Given: A bullet of mass m traveling at speed v0 strikes and becomes embedded in a block of mass M.  The block is initially stationary.

Find: Compute the energy lost during the impact (converted to other forms).

Parameter Values:
m = 75 g = 0.075 kg
v0 = 600 m/s
M = 50 kg

1. Mechanical Systems: System 1 is the bullet during the impact.  System 2 is the block during the impact.
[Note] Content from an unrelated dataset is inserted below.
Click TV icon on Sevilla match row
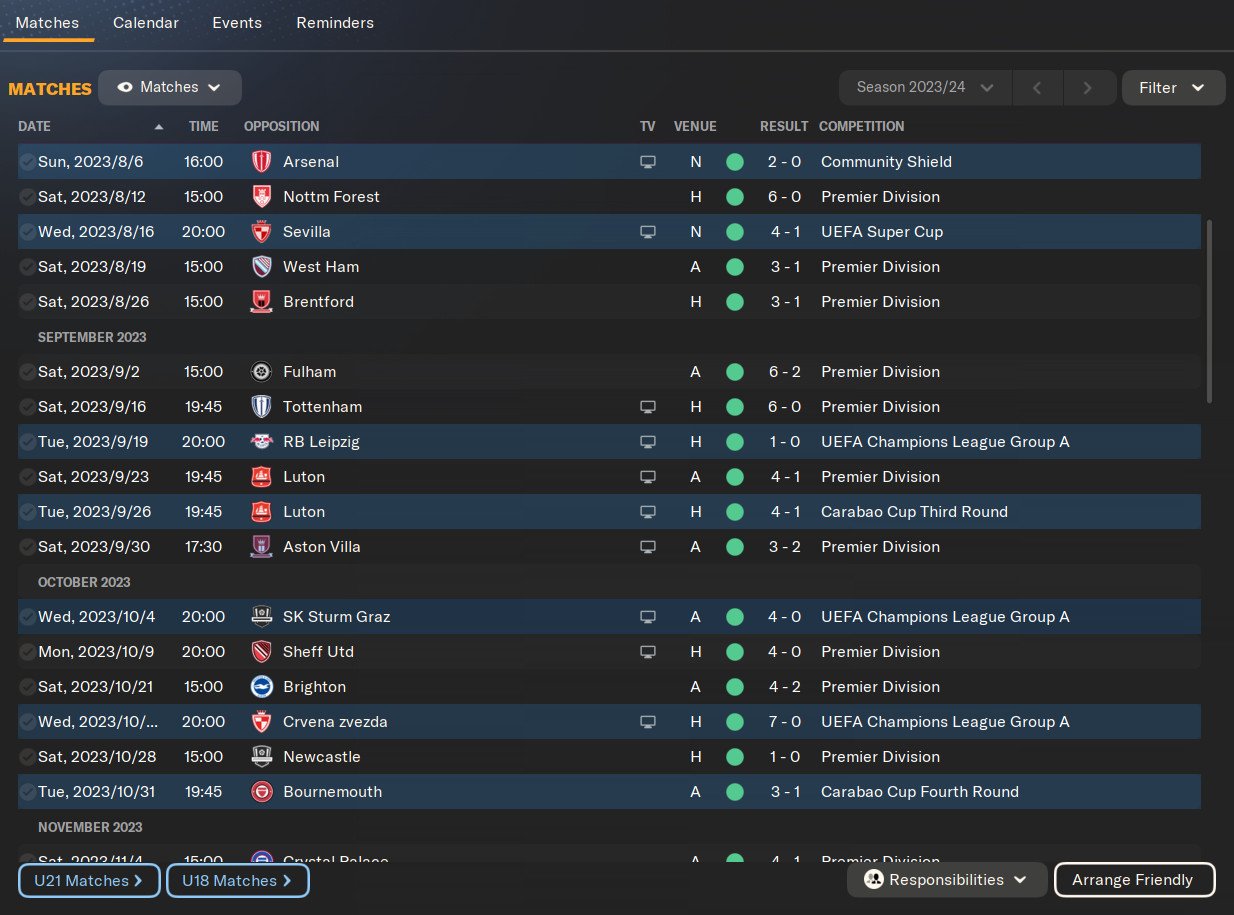Screen dimensions: 1234x915 click(648, 232)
2. Free Body Diagrams: System 1 free body shows the bullet and a large horizontal force F.  System 2 free body shows the block and the horizontal force F acting oppositely from its direction on the bullet.

3. Equations:
System 1 Impulse = -Integral of F dt i
System 1 D Linear Momentum = m (vF - v0) i
System 1 D Kinetic Energy = 1/2 m (vF² - v0²)
System 1 Initial Kinetic Energy = 1/2 m v0²

System 2 Impulse = Integral of F dt i
System 2 D Linear Momentum = M (vF - 0 ) i
System 2 D Kinetic Energy = 1/2 M (vF² - 0)
System 2 Initial Kinetic Energy = 0

4. Solve:
-Integral of F dt = m(vF - v0)
+Integral of F dt = M vF

Adding equations:
0 = (m+M)vF - m v0

vF = m v0 / (m+M)

Total change in kinetic energy = 1/2 m [ (m v0 / (m+M))² - v0² ] + 1/2 M ( m v0 / (m+M) )²
    = 1/2 m v0² { -M/(m+M) } = 13480 N m

The percentage of energy lost is given by the ratio of M to m+M.

Percentage loss = 99.9%